▸ **PROBLEM DESCRIPTION**: Reproduce the stretch of the records from the line containing "Task: Focus the Filtruj search input" through the end of the records, with every character preserved.

Some records

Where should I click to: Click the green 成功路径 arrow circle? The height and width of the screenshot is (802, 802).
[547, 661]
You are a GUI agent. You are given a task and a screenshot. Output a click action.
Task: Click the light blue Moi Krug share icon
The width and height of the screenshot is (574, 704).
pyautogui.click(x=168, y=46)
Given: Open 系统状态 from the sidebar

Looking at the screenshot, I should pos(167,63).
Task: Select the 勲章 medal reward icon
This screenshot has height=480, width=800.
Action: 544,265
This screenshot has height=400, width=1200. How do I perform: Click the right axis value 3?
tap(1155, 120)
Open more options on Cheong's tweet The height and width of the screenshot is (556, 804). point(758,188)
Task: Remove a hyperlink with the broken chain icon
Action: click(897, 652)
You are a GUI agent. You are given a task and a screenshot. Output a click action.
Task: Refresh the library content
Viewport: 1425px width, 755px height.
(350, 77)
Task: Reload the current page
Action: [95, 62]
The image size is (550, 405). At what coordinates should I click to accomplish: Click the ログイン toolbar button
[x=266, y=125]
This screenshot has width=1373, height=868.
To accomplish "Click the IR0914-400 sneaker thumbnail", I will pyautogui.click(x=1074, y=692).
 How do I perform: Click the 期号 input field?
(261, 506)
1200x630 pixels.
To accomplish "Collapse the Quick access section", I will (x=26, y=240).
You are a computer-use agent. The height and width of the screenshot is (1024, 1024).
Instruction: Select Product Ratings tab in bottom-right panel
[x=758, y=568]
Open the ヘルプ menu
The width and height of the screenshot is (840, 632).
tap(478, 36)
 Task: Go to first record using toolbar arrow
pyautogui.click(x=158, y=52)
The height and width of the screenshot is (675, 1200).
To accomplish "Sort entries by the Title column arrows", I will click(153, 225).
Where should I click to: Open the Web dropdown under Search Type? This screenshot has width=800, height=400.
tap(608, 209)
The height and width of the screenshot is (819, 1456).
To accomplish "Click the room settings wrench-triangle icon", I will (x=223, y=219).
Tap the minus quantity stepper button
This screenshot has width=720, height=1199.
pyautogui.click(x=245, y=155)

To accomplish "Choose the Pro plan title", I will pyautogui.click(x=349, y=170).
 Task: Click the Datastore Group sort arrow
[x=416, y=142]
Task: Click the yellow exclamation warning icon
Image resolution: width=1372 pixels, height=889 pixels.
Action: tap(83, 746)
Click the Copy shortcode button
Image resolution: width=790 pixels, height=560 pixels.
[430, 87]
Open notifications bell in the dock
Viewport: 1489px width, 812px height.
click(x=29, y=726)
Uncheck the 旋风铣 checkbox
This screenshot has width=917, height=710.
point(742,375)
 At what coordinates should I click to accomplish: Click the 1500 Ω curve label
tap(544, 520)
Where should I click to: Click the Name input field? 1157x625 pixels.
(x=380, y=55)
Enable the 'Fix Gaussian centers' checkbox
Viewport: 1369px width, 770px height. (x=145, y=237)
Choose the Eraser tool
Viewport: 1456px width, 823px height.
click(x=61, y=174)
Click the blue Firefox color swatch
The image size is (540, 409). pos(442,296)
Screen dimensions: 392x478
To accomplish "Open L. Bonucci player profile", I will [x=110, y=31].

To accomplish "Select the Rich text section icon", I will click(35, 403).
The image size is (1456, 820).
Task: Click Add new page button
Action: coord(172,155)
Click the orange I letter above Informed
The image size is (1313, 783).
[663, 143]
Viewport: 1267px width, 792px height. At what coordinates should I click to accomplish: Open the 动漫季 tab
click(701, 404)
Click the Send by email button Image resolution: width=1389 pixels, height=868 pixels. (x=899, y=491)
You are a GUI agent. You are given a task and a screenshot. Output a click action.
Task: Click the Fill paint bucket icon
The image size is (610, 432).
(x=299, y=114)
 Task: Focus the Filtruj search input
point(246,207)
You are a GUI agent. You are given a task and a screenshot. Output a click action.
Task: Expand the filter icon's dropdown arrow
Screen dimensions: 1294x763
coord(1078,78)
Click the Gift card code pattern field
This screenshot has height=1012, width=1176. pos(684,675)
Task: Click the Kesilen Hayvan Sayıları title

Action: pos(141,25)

▸ **OUTPUT FOR THIS EXERCISE**:
 Task: Focus the Filtruj search input
point(246,207)
You are a GUI agent. You are given a task and a screenshot. Output a click action.
Task: Expand the filter icon's dropdown arrow
Screen dimensions: 1294x763
coord(1078,78)
Click the Gift card code pattern field
This screenshot has height=1012, width=1176. pos(684,675)
Task: Click the Kesilen Hayvan Sayıları title

Action: pos(141,25)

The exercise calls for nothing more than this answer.